Nanoparticle dispersion effect of laser-surface melting in ZrB2p/6061Al composites

Abstract

Zirconium diboride (ZrB2p, 15 vol%)/6061 aluminum (Al) composites were fabricated via in situ reaction. The existence, morphologies, and dispersion degree of the in situ ZrB2 particles with size from tens to hundreds of nanometers were studied by X-ray diffractometry, energy-dispersive X-ray spectroscopy, field-emission scanning electron microscopy, and high-resolution transmission electron microscopy. As the particle-settlement effect becomes dominant during the composite fabrication process, ZrB2 nanoparticles agglomerate to a certain extent in some areas of the as-cast composites. A laser-surface melting (LSM) strategy was applied to disperse agglomerated ZrB2 nanoparticles in as-cast composites, and the ZrB2 nanoparticle dispersion is affected visibly by LSM. After LSM, nanoparticles tend to distribute along the grain boundary.
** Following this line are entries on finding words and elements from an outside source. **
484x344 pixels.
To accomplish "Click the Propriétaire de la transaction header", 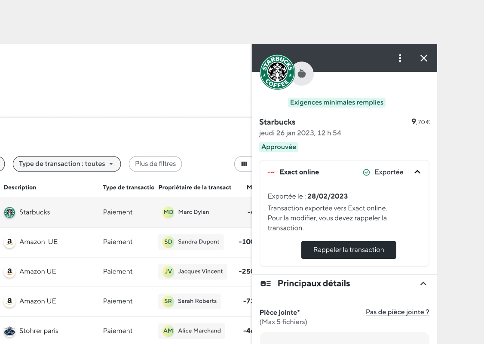I will (195, 187).
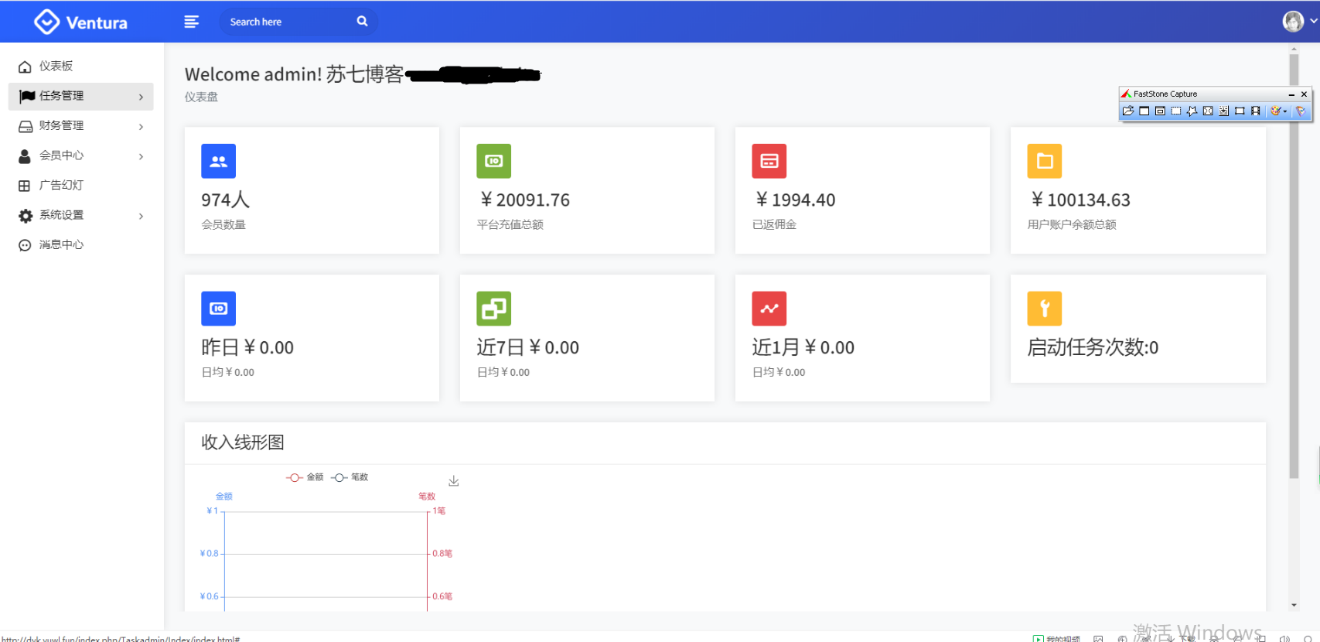Go to 仪表板 in the sidebar
This screenshot has width=1320, height=642.
tap(56, 67)
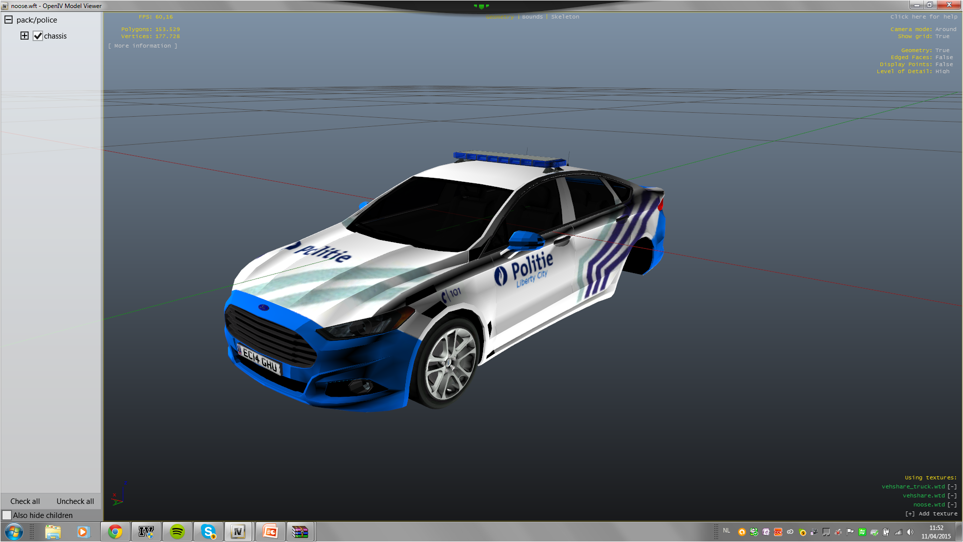
Task: Collapse the pack/police tree node
Action: click(x=9, y=20)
Particle clusters were dispersed in an explosive orientation and the particle diffusion distance varied in terms of its radius and melt-viscosity vicinity. High-resolution transmission electron microscopy showed the existence of a subgrain structure near the ZrB2–Al interface after LSM. This may increase the yield strength when a dislocation tangle forms.